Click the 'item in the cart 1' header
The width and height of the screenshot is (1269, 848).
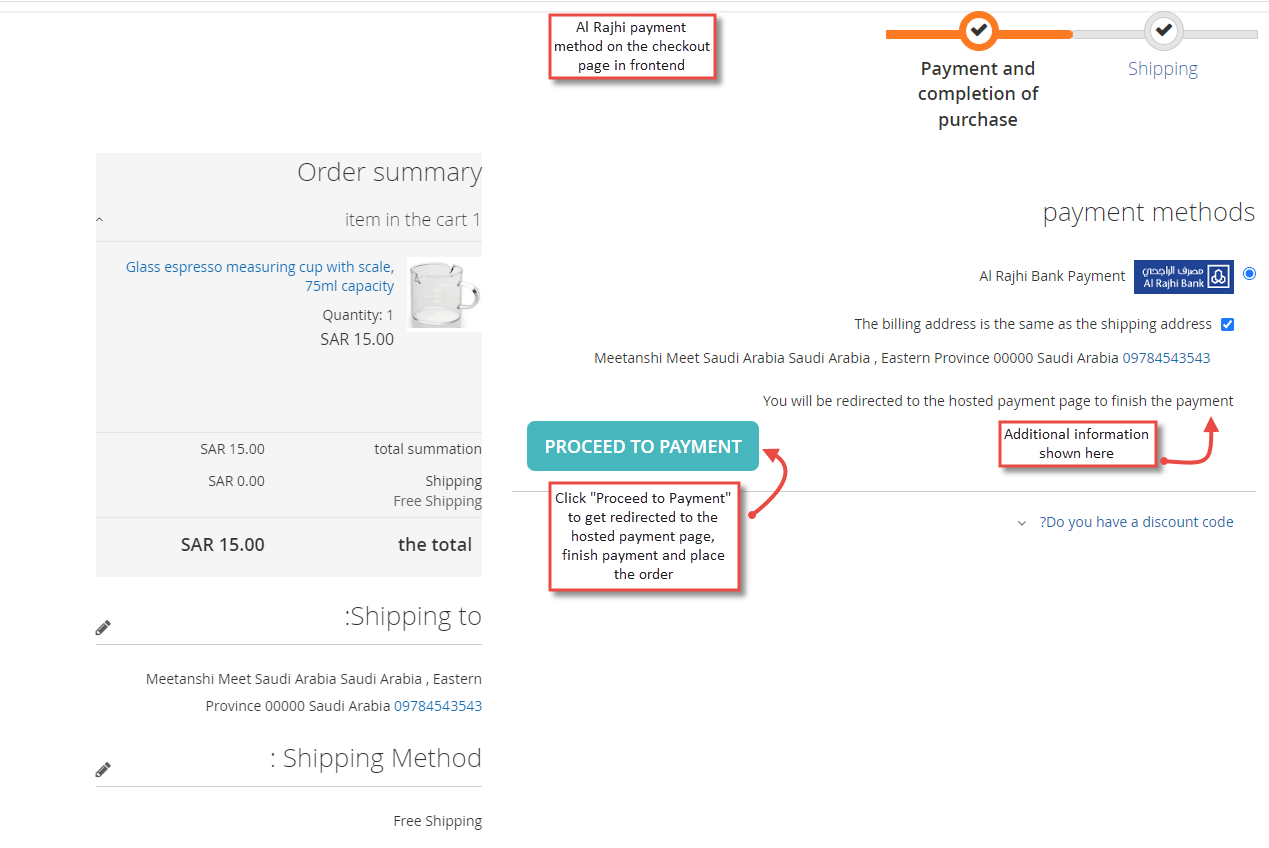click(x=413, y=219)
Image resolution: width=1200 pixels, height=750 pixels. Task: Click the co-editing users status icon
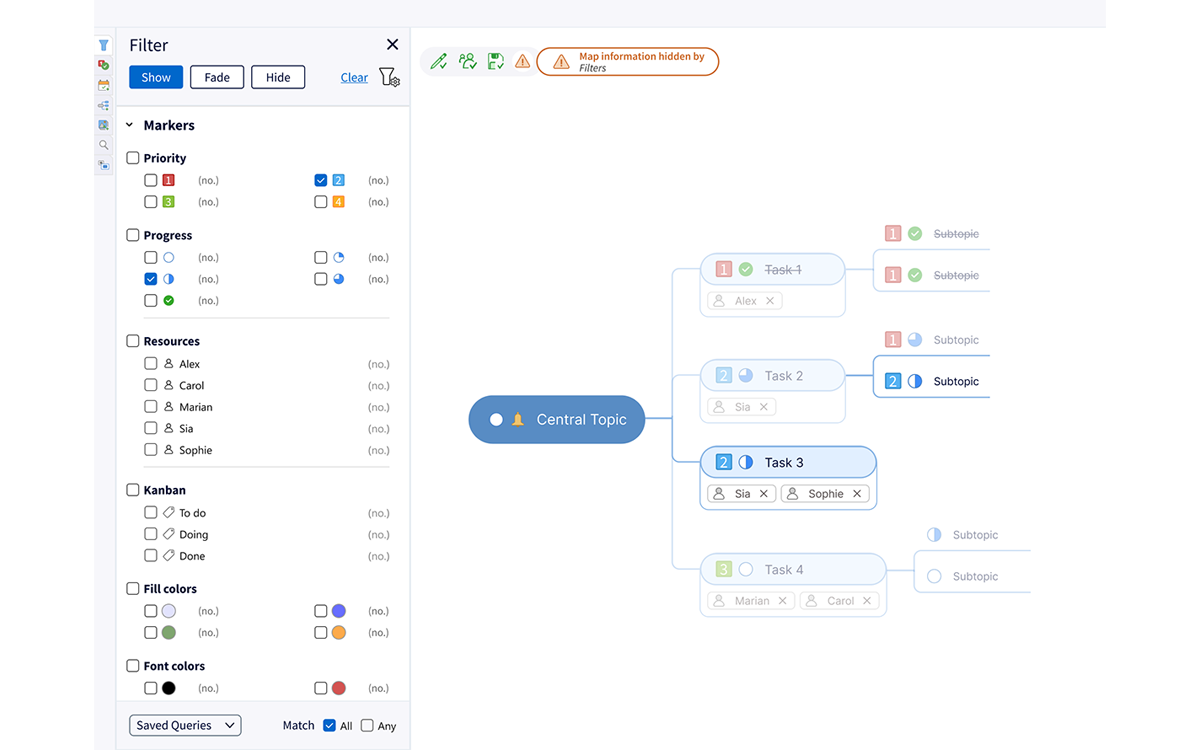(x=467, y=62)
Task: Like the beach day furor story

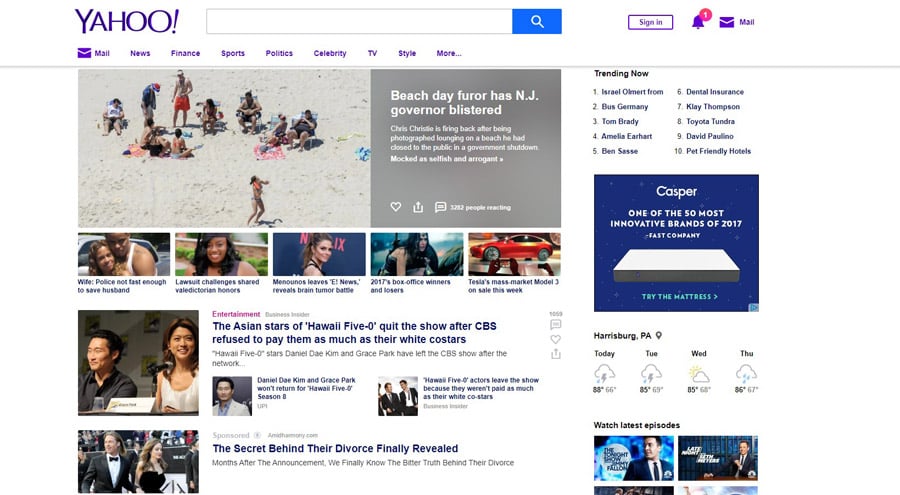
* * *
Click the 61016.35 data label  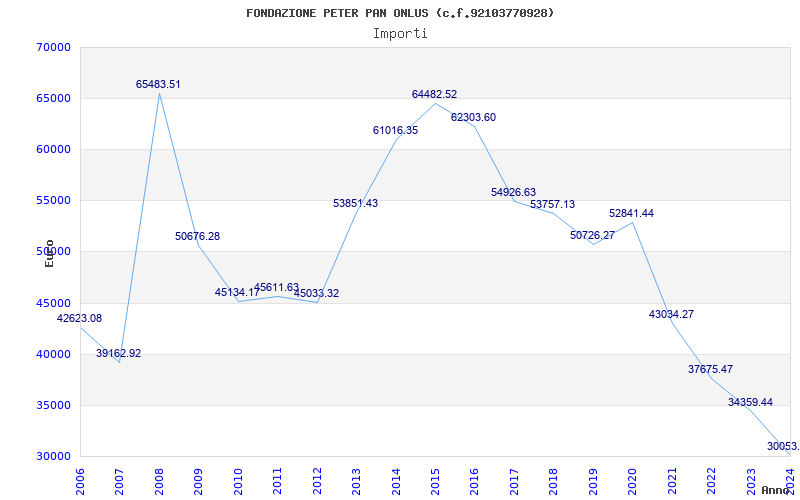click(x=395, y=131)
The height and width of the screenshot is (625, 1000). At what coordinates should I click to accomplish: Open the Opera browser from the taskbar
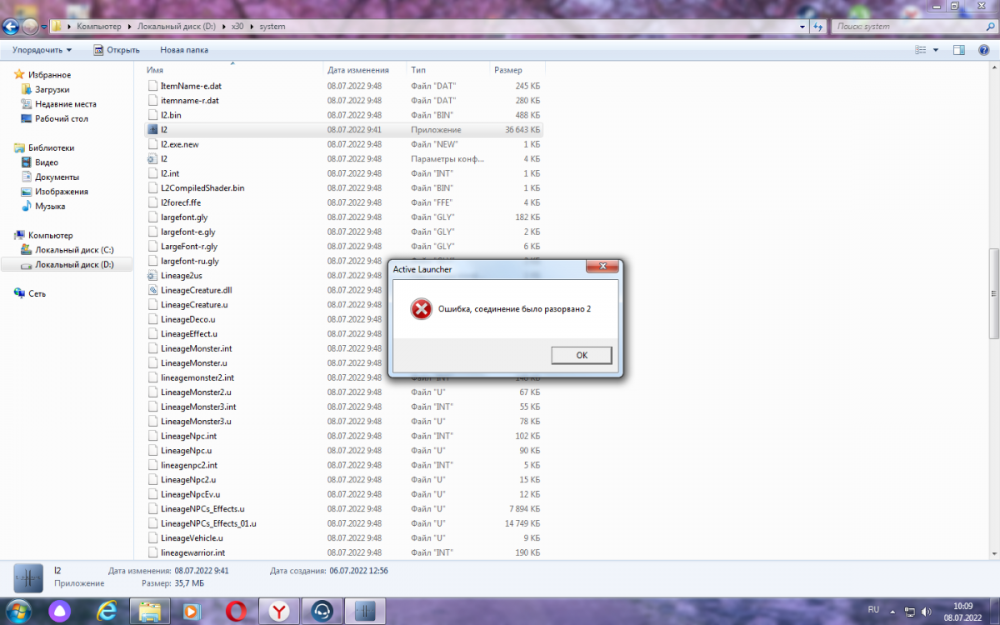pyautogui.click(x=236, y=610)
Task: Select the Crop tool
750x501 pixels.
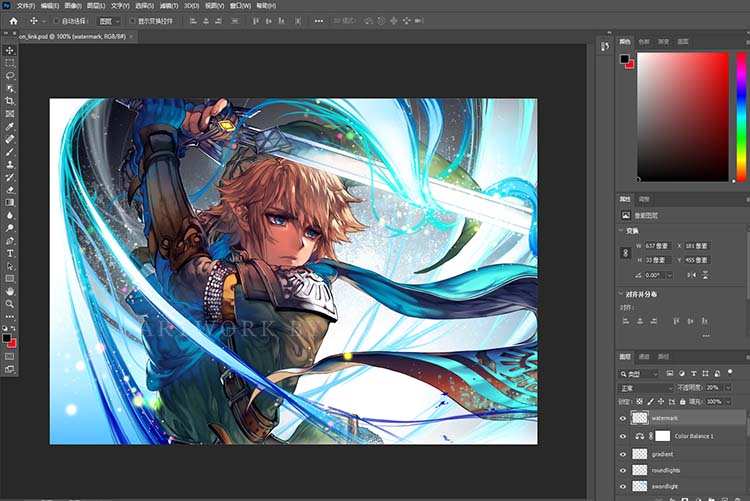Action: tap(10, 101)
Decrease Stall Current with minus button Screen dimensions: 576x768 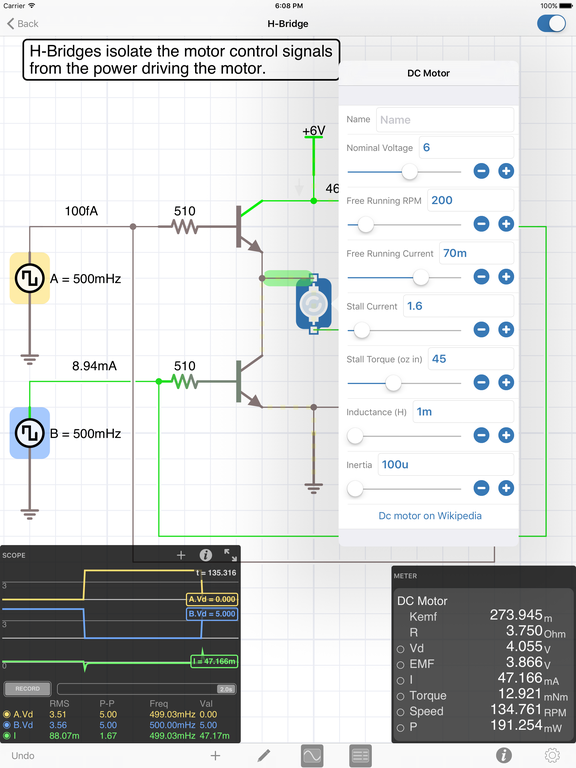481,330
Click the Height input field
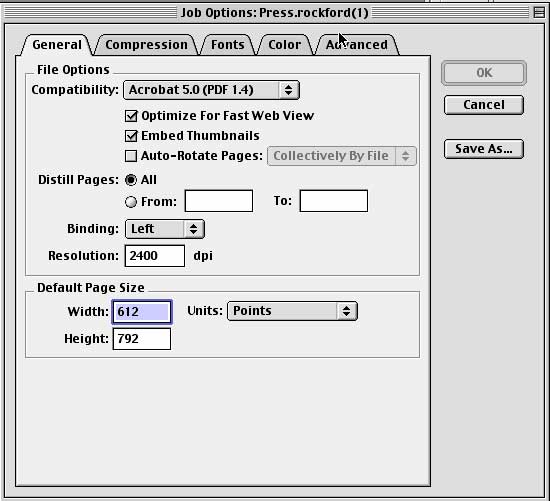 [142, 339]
* * *
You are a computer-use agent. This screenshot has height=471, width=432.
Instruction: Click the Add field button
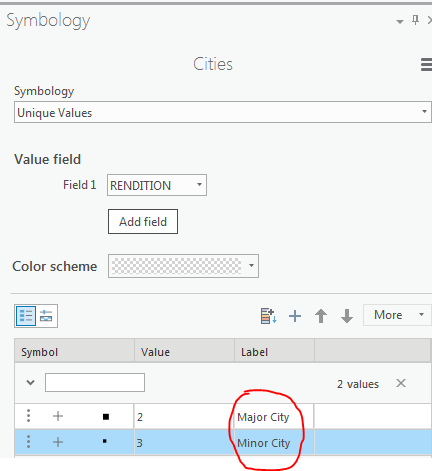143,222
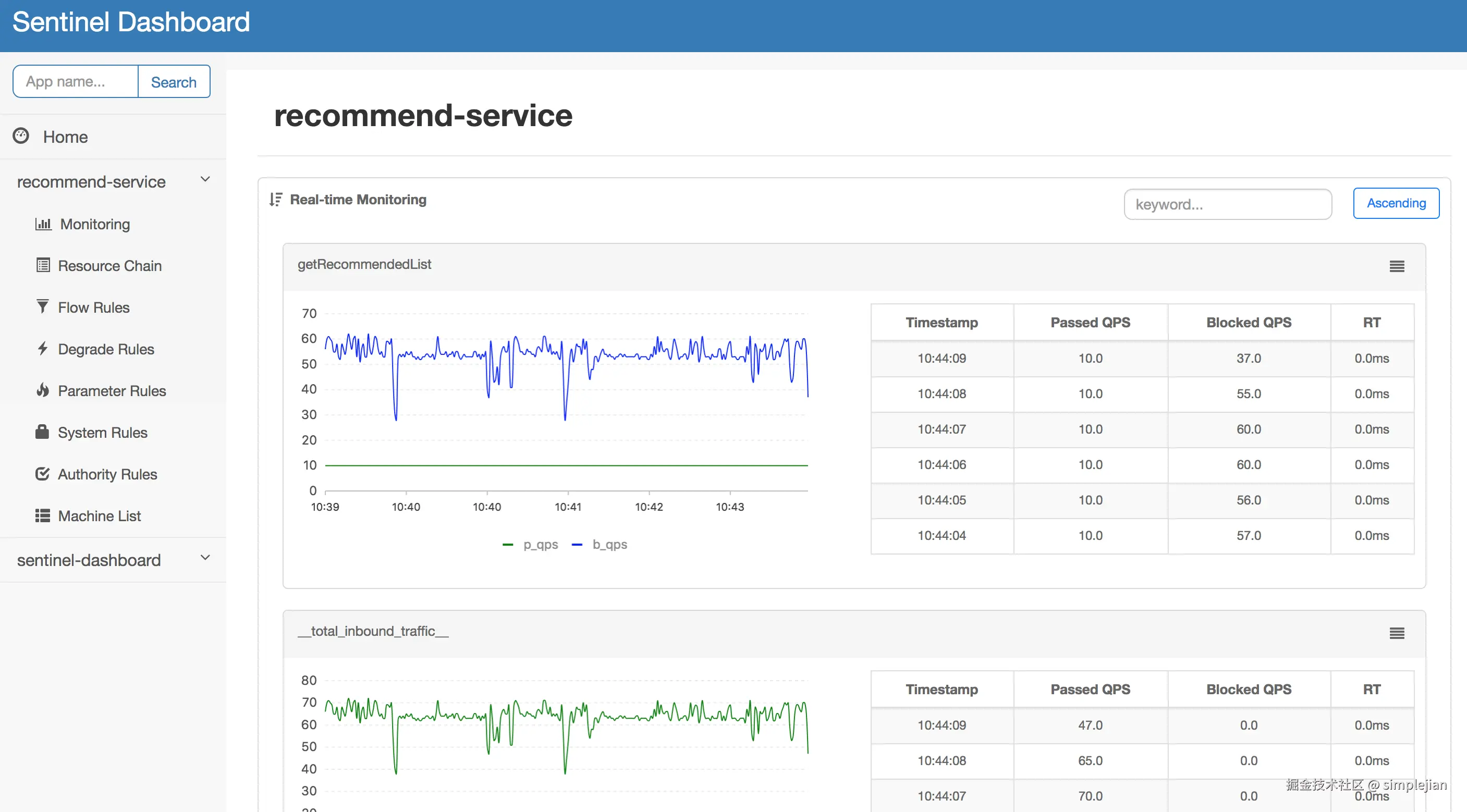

• _TASK INSTRUCTIONS_: Please reproduce the records between the lines holding "Image resolution: width=1200" and "Task: Like the beach day furor story", inclusive, and leave the pictures out.

• _RESULT_:
Image resolution: width=1200 pixels, height=750 pixels. Task: Click the co-editing users status icon
(x=467, y=62)
Task: Like the beach day furor story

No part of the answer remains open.